Sunday, January 09, 2005

subject: i miss australia!
time: 12:34pm
music: everlasting love - Nat King Cole
mood: optimistuck!




sometimes i half expect a tap on my shoulder while i am looking out so i can turn around to find no one behind me. maybe everything has already happened n' this life is a memory. the more we hide, the more we reveal. they all came tumbling down on me; the written sacrilege of my innocent past, that i had, a while back, conveniently abandon from common sight. 00, 01, 02, .. 2004, feels to have happened 10 years ago to someone else. my past is a memory cache i am torn between wanting for it to remain intact or, disappear altogether by some miraculous bout of amnesia that singles out experiences i don't need to recall to maintain my own sanity.

"its ok, there are better things to come along"
positive sayings seem to work or make the situation any better. silence on our part doesn't make the air any lighter either. ultimately, u n' i know no words can change the hands of fate and the only thing you can do, is be a shoulder to cry on.. even if its not easy.

i make me laugh. not because its pathetic. or ironic. or melancholic-ally depressing. this negativity that settles albeit too comfortably between the spaces of my words and sentences and paragraphs, between one full stop and the start of the next sentence, it lies in between the spaces of these letters - permanently anchored tentacles wrapped around every over-thought... thought. Its inescapability makes me laugh. Doesn't it make you want to laugh, too? ha-ha.

**
on a lighter, less cynical, less suicidal, less serious, less critical opinion of life...
day out with dee yesterday was good.
oh OH!! oh! good news. AWESOME ACTUALLY! ok. erm..actually, i shan't disclose it here. YET. its not definite. but im oh so very VERRyyy excited about it all. my life suddenly holds commitment that permeates (more) purpose; for myself n' mankind. well.. maybe.

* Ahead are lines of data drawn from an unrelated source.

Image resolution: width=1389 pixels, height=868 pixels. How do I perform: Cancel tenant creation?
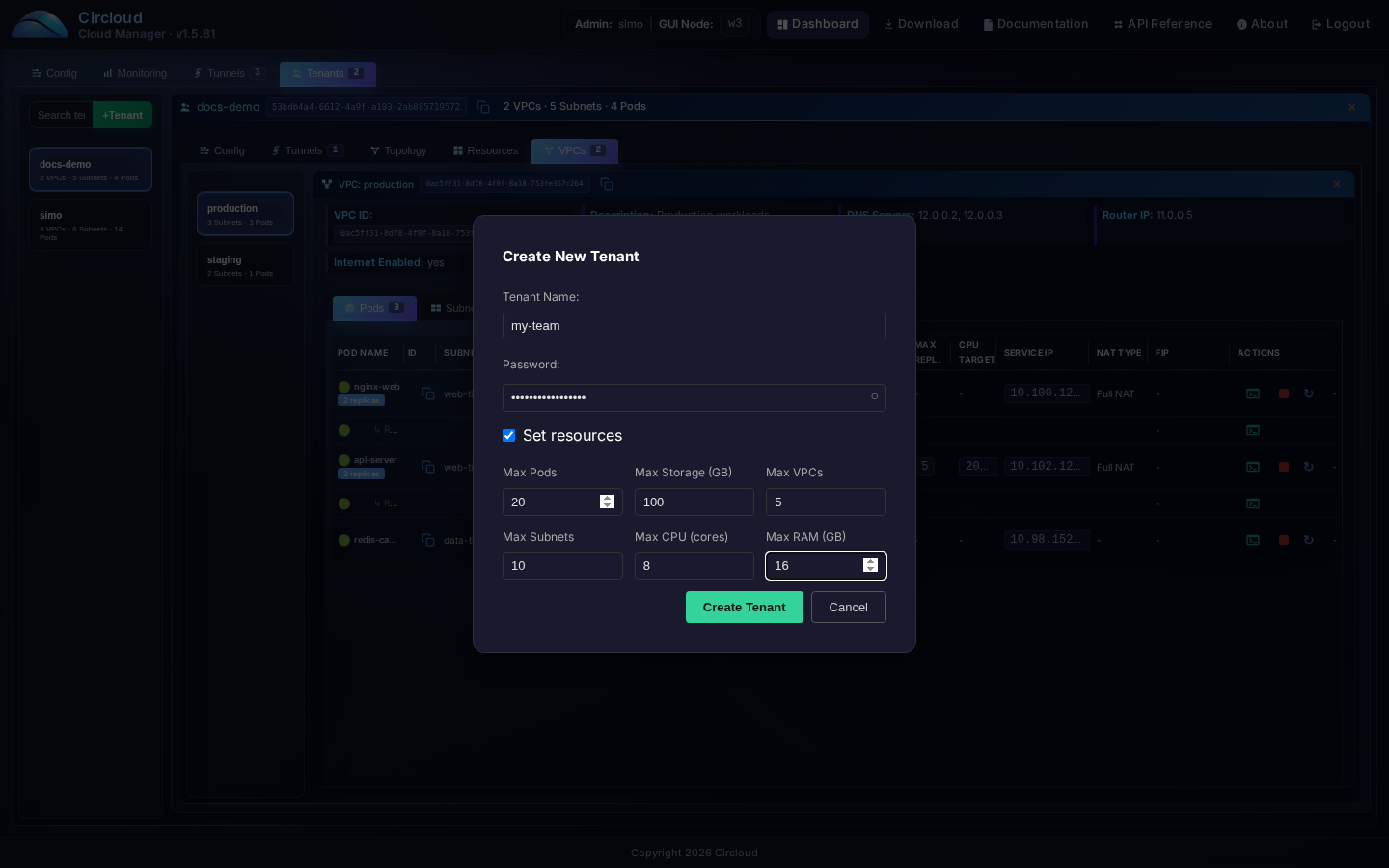[848, 607]
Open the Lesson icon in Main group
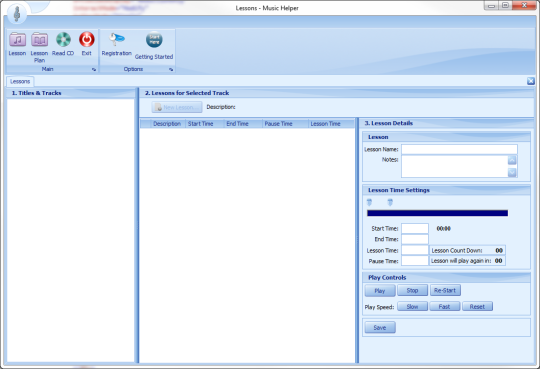 coord(17,40)
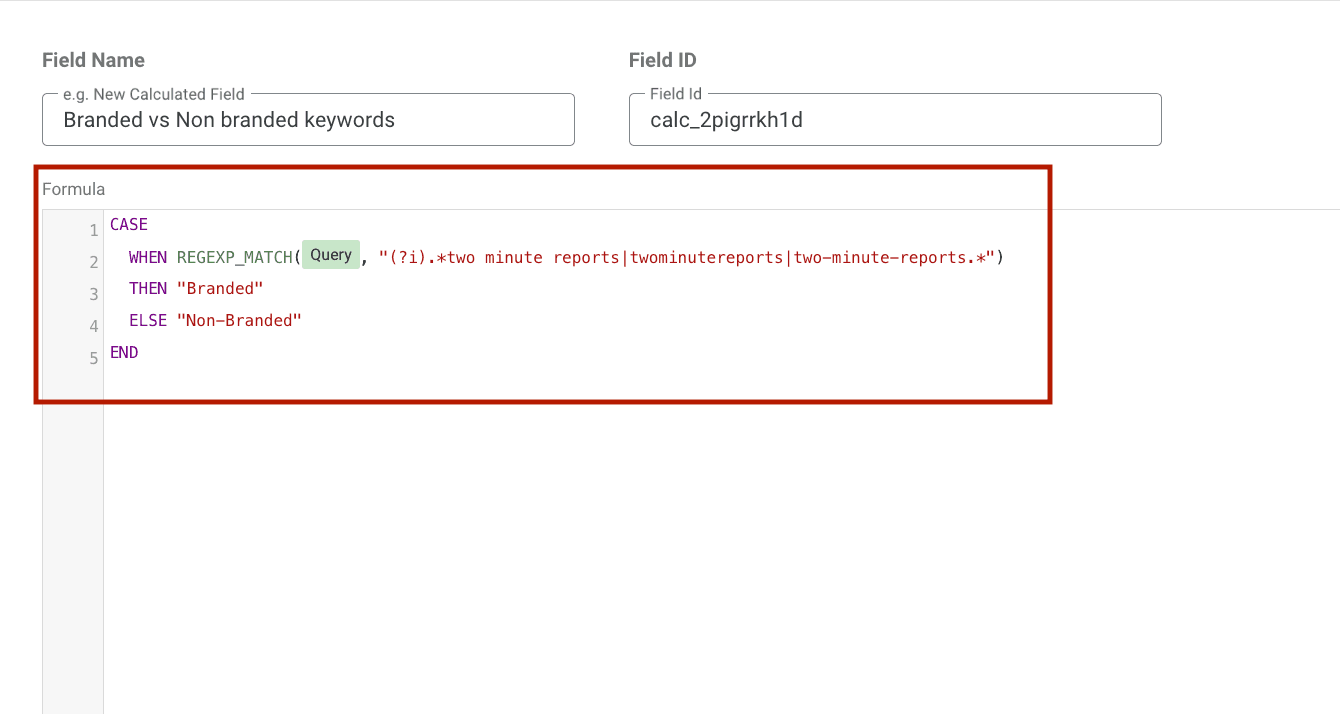Click line number 1 in the gutter
The width and height of the screenshot is (1340, 714).
(x=93, y=229)
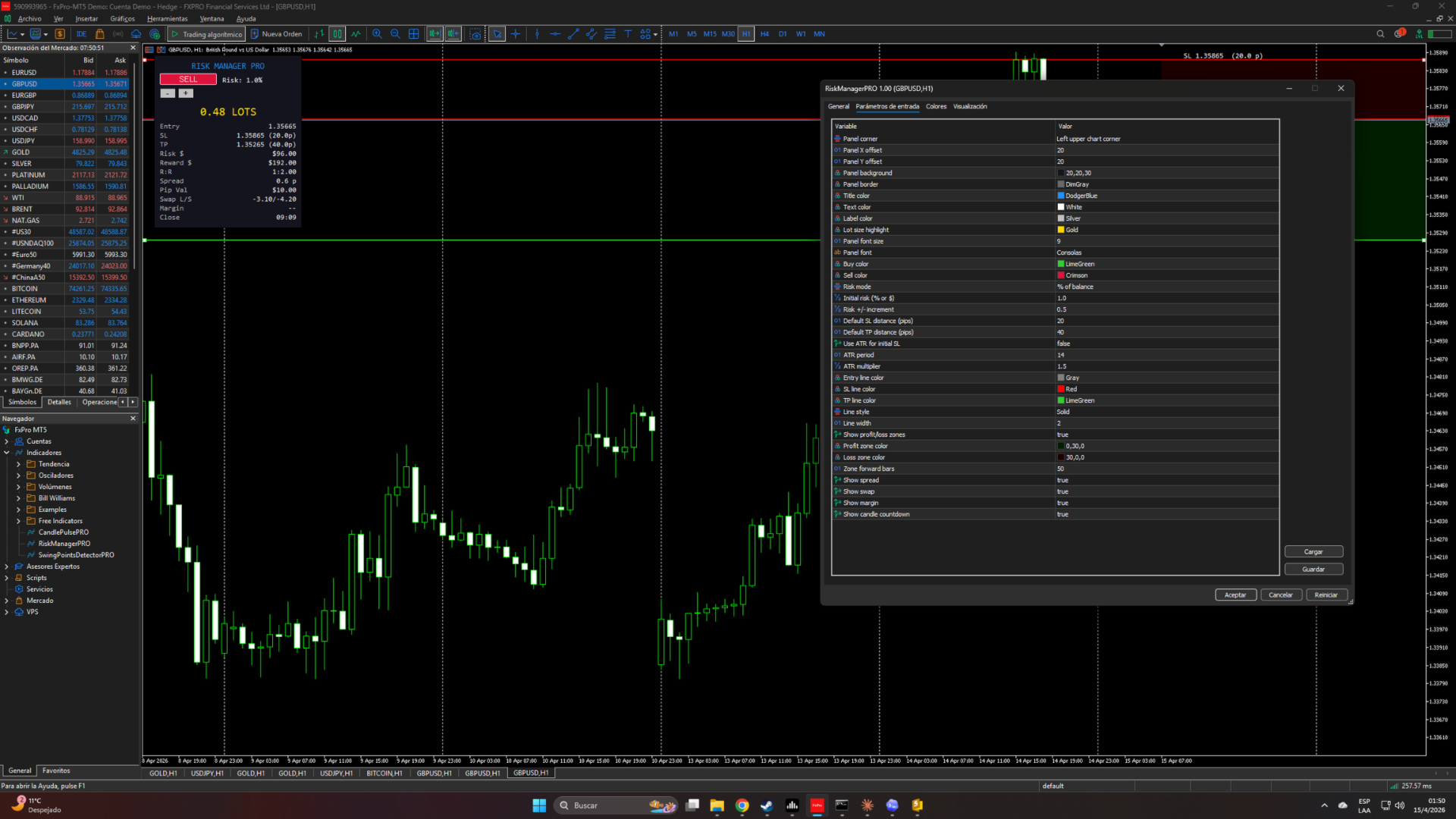This screenshot has width=1456, height=819.
Task: Click the tile windows grid icon
Action: pyautogui.click(x=414, y=34)
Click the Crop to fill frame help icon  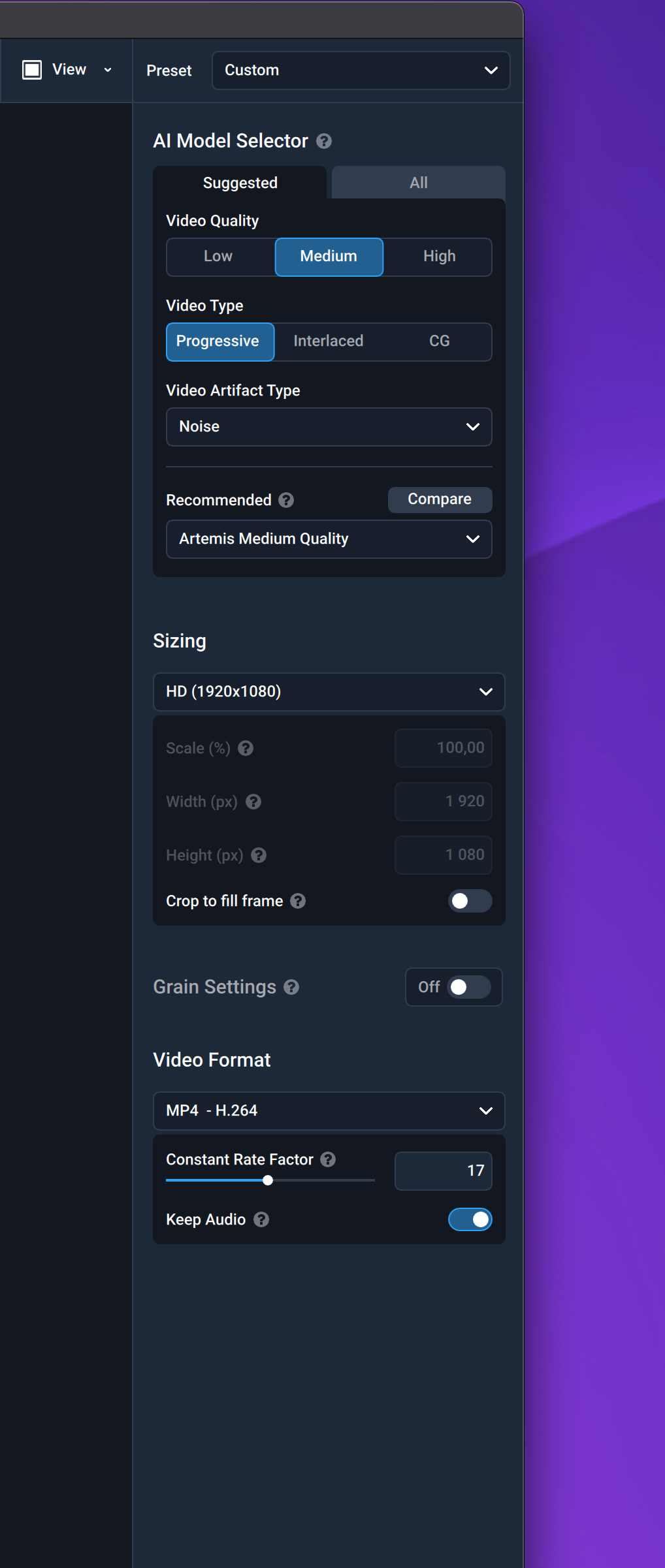pyautogui.click(x=298, y=901)
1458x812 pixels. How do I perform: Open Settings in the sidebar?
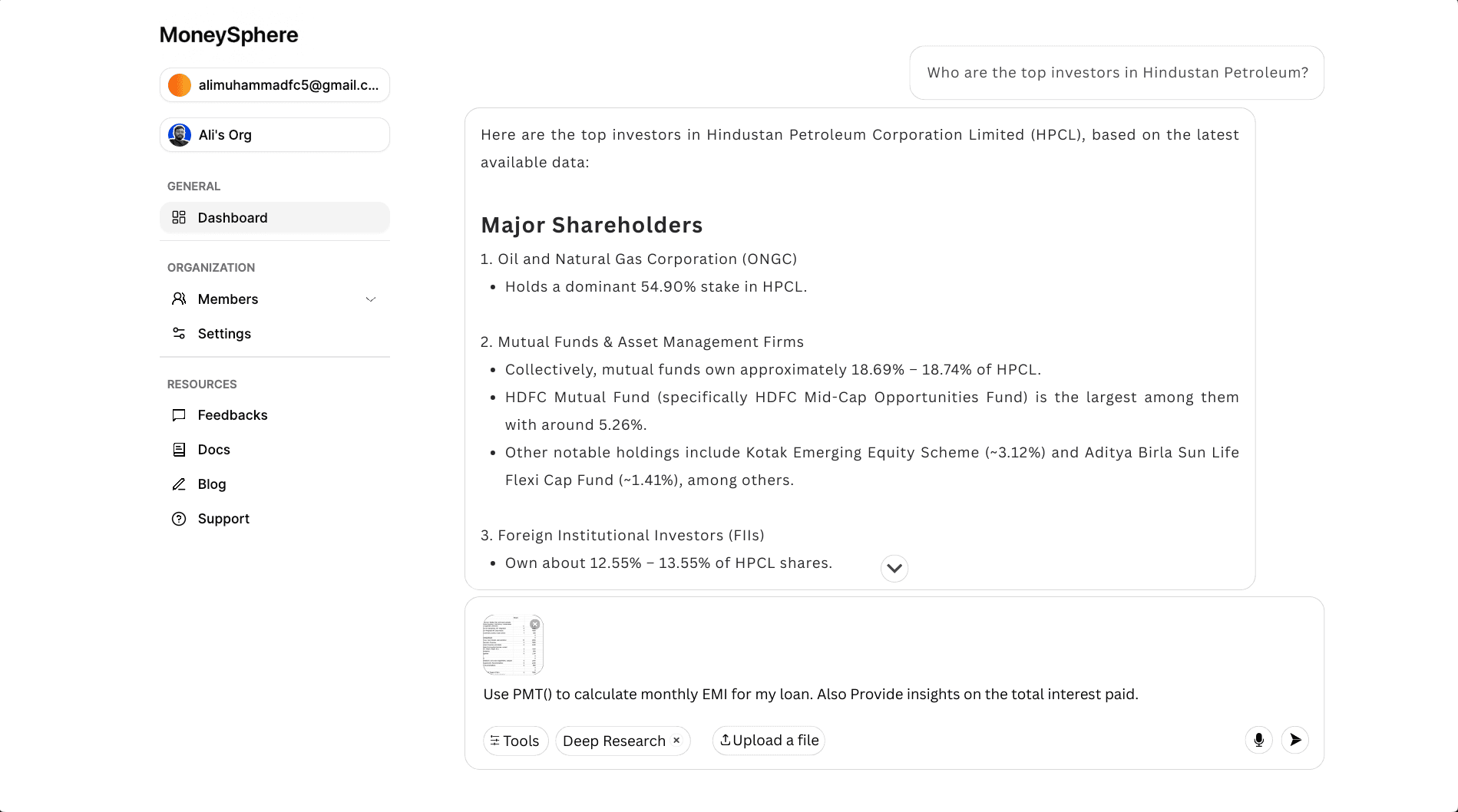coord(224,334)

so whoots* the CBD area is a funky-fun-tastic playground to fuse on in mornings. dee-bestie n' i had brunch (i had coffee) at citylink n' oogled at angmohs in crips business suits n' tight butts. hmm.. err... ermm?? yes. i would like to say we participated in something more productive in the noon maybe. but.. .aside from our fluctuation from *tooexpensiveforjoblessppltoaffordat shops to the outdoor bazaar at bugis. tt was basically it. {{{p/s: i am intrigued by men in ties n' suits. does tt make me a materialistic bi-atch?}}}

trip to NUS was taxing afterwards. but t'was fun nonetheless. it's massive (like 20 times bigger than the monash caulfield campus), sterile, n' jam-packed w' intellectuals. im impressed. met some of dee's euber cool friends n' missed school all over again. i was reminded of tt flight of stairs before STA lounge n' the whirl of wind i travel in thru campus, be done with sch so i can hang w' friends in the city. i dont mean to be blindly prejudiced but i like my caulfield better. i like my monash vewy much n' suddenly miss it with verocity tt led me to msg-ing my much-missed cousin in oz, n' spewing non-stop the whole evening about the wonderments of kin's once upon an-aussielife. she misses it much.

both my feet are frickin sanctified by blisters.